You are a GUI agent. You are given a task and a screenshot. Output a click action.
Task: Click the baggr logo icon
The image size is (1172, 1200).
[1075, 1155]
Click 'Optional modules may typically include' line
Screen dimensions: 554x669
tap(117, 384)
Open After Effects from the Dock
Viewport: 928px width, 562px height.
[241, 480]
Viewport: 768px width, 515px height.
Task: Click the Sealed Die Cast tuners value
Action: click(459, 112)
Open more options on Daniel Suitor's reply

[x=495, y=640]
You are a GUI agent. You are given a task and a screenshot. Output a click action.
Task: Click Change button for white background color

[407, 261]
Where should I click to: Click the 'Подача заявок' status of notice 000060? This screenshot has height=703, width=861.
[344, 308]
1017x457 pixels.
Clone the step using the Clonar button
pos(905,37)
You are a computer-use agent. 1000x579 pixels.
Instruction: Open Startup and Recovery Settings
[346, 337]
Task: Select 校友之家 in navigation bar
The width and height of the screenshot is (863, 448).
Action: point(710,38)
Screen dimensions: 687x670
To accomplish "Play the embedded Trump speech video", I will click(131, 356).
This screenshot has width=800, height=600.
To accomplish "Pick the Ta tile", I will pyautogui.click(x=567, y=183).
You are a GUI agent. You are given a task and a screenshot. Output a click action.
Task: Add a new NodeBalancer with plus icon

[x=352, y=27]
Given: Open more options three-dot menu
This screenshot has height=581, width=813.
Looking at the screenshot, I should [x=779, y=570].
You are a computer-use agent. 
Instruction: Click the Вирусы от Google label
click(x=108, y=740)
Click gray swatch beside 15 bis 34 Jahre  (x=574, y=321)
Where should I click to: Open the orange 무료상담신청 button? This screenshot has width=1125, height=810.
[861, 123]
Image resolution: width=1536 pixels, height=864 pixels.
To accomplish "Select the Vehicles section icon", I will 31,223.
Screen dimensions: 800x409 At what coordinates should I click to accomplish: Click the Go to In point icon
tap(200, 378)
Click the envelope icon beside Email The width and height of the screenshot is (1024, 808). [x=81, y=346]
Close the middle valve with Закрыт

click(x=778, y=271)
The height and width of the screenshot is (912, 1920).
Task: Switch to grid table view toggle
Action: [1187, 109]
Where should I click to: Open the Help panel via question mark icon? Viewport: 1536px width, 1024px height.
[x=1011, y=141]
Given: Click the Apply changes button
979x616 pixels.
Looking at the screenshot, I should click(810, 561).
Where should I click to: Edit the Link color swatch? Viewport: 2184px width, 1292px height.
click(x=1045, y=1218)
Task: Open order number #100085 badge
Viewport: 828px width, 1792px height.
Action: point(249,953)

### INSTRUCTIONS TO FOLLOW
Provide only the count of lines in the material above that hold the word "will".

### SOLUTION TO THE EXERCISE
3